• Task brief:
In the entries that follow, the line with "Expand the Type Any dropdown" opens the range and the line with "Go to next guide" closes it; repeat that range exactly, both lines included.

• Source data:
========================================
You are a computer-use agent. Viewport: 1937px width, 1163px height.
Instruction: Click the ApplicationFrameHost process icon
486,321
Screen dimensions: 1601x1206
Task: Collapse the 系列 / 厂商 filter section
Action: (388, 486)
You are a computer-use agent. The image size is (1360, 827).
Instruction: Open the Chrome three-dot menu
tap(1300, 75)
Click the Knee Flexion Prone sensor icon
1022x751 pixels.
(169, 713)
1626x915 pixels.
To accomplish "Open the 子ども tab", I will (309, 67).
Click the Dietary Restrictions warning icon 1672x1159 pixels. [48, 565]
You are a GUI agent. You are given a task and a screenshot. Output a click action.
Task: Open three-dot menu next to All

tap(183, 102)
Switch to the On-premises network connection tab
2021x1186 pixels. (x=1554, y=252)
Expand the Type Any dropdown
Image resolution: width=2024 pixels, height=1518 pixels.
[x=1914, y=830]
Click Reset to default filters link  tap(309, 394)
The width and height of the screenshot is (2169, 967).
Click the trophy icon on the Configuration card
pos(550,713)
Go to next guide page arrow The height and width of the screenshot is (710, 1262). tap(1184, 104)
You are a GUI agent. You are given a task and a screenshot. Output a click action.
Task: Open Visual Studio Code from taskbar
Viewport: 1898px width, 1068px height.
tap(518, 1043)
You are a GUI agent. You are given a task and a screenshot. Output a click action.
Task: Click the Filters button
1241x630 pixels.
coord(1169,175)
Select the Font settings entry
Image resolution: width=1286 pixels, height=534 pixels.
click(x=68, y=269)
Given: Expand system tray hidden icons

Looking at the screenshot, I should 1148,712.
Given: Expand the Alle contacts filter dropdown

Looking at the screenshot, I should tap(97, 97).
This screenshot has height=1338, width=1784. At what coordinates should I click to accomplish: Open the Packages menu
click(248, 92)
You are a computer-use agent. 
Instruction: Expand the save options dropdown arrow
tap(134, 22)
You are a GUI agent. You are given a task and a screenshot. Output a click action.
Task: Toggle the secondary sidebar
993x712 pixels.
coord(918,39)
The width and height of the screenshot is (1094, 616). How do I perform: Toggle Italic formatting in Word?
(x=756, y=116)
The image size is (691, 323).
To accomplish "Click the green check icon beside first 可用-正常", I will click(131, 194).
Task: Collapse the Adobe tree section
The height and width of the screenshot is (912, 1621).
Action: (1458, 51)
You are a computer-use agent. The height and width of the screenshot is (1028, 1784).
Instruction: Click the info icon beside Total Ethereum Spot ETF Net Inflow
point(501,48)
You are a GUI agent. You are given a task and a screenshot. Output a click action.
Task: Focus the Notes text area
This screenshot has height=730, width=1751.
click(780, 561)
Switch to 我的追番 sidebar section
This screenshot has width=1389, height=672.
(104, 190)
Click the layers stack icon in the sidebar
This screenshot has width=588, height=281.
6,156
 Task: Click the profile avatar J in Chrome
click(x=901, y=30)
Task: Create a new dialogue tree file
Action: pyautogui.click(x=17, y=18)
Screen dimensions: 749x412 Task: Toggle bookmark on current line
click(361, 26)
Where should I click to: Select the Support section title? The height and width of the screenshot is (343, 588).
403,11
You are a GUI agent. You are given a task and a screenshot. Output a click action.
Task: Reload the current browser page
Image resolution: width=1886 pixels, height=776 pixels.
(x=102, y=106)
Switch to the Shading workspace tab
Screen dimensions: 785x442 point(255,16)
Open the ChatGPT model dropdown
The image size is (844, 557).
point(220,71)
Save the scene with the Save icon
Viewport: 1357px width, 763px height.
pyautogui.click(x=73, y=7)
========================================
• Final answer:
Expand the Type Any dropdown
Image resolution: width=2024 pixels, height=1518 pixels.
[x=1914, y=830]
Click Reset to default filters link  tap(309, 394)
The width and height of the screenshot is (2169, 967).
Click the trophy icon on the Configuration card
pos(550,713)
Go to next guide page arrow The height and width of the screenshot is (710, 1262). tap(1184, 104)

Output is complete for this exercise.